直前になりましたが、微生物・免疫学分野の予想問題を載せます。
過去の歯科医師国家試験、他の国家試験問題を参考にしています。
全範囲を網羅していませんが、出そうだな~と思うのは、以下のポイントです。
- プリオンについて
- 免疫グロブリンに関する図を理解して、答える問題
- 消毒薬の希釈に必要な液量を問う問題
- ディスク法による薬剤感受性の判定
- 感染症の流行時期を問う問題
- インフェクションコントロールチーム(ICT)について
プリオンについて
2016年には、各国家試験で、プリオンに関する出題が見られました。歯科でも出題されると予想します。
看護師国家試験(2016年)
31 感染性因子とその構成成分の組合せで正しいのはどれか。
1. 細菌 ―――― 核膜
2. 真菌 ―――― 細胞壁
4. ウイルス ―――― 細胞膜
(病原体の大まかな分類と、それぞれの生物学的な特徴が理解できているかを問う、重要な基本問題です。)
臨床検査技師国家試験 2016年
*77 プリオンの構成要素はどれか。
1.RNA
2.蛋白質
3.リポ多糖体
4.プラスミド
5.バクテリオファージ
歯科衛生士国家試験 2016年
(午前13)プリオンの本体はどれか
1. DNA
2. RNA
3. 糖質
4. タンパク質
、、ということで、プリオンの正体はタンパク質であるということをおさえておけば、問題なく答えられるはずです
免疫グロブリンに関する図を理解して、答える問題。

**課題の目的**.
抜粋テキストのうち、「過去の歯科医師国家試験、他の国家試験問題を参考にしています。」で始まり「でも出題されると予想します。」で終わる部分を、一字も変えずに書き写してください。

**データ抜粋**.
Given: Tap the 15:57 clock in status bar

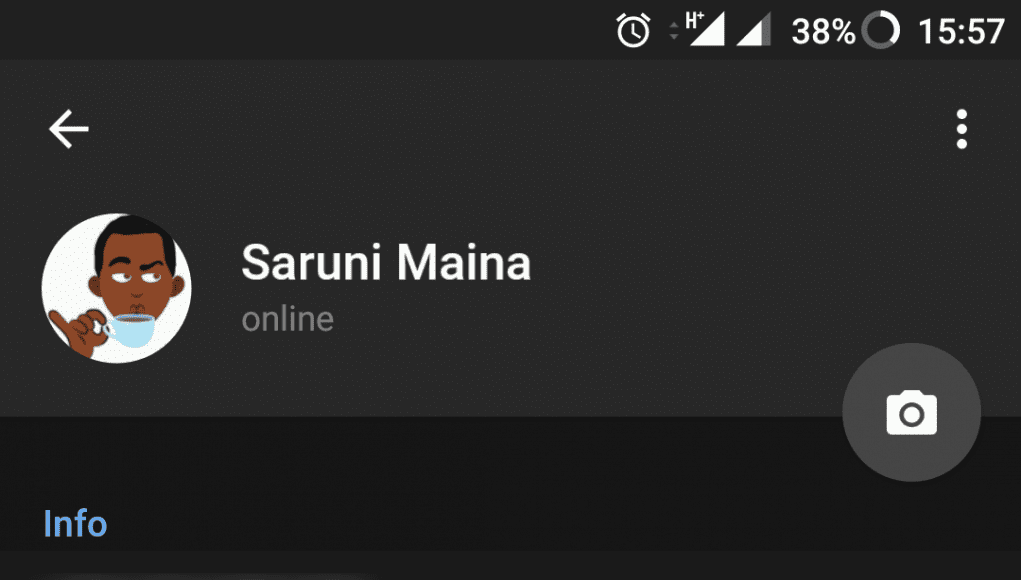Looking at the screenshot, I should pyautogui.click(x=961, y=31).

--

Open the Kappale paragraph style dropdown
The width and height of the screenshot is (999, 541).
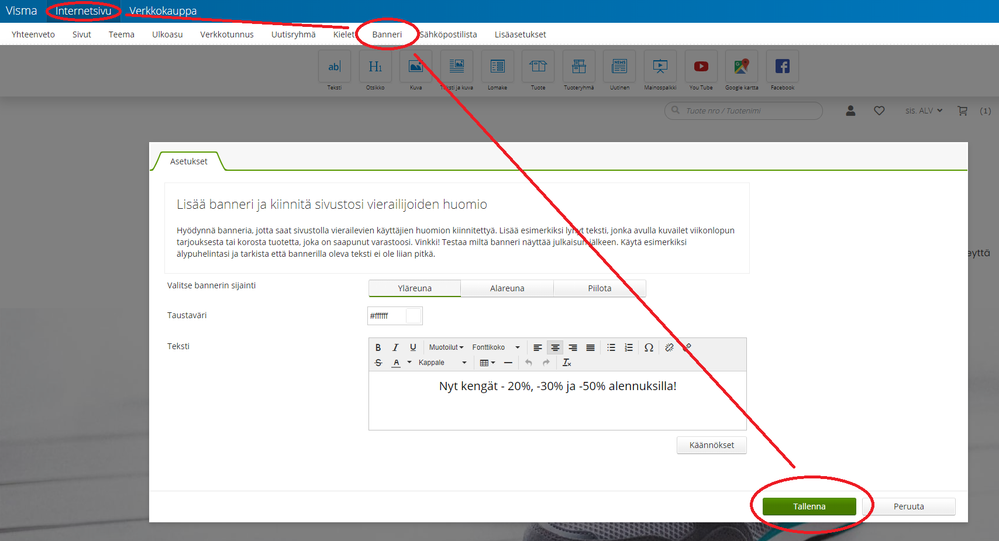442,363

* * *

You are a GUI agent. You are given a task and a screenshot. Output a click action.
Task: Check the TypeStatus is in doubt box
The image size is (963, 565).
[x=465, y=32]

**出力結果**.
過去の歯科医師国家試験、他の国家試験問題を参考にしています。
全範囲を網羅していませんが、出そうだな~と思うのは、以下のポイントです。
- プリオンについて
- 免疫グロブリンに関する図を理解して、答える問題
- 消毒薬の希釈に必要な液量を問う問題
- ディスク法による薬剤感受性の判定
- 感染症の流行時期を問う問題
- インフェクションコントロールチーム(ICT)について
プリオンについて
2016年には、各国家試験で、プリオンに関する出題が見られました。歯科でも出題されると予想します。